Faculty News - Associate Professor Angela Ho

Faculty News - Associate Professor Angela Ho Image

Angela Ho, who was promoted to associate professor this year, published her first book, Creating Distinctions in Dutch Genre Painting: Repetition and Invention, over the summer with Amsterdam University Press. Taking a material culture approach to Dutch Golden Age paintings of the 17th century, Professor Ho considers paintings not merely as aesthetics objects but also as tools in a game of social one-upmanship practiced by affluent Dutch collectors in an expanding multilayered art market.

Focusing on a well-known group of Dutch genre painters, Ho examines strategies of repetition that artists used to refine their compositions, appeal to knowing collectors, and cultivate audiences for their works. Far from lacking originality, works that repeated known motifs were a means of advertising an authorial personality to clients who were training themselves as collector-connoisseurs. Many of the classes Ho has taught at Mason contain material taken directly from her research for the book.
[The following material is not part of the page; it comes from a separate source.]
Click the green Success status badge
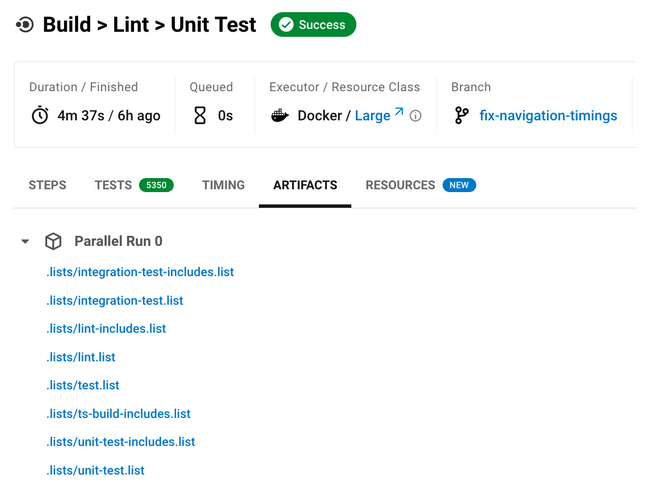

Students often think that the two parts of our jobs as professors – research and teaching – are not related,” says Ho. “But the two strands actually reinforce and energize one another.”

Those students who have taken Ho's courses may not have realized that they were the beneficiaries of her research. Courses such as ARTH 345 Northern Baroque Art and ARTH 440/599 Creating Value: Making and Selling Art in Early Modern Europe were directly related to the research she conducted for her book. In the Creative Value course, which covered not only the Dutch Republic but Europe more broadly, students studied patronage and used game theory to attain more nuanced thinking about how art functions in society.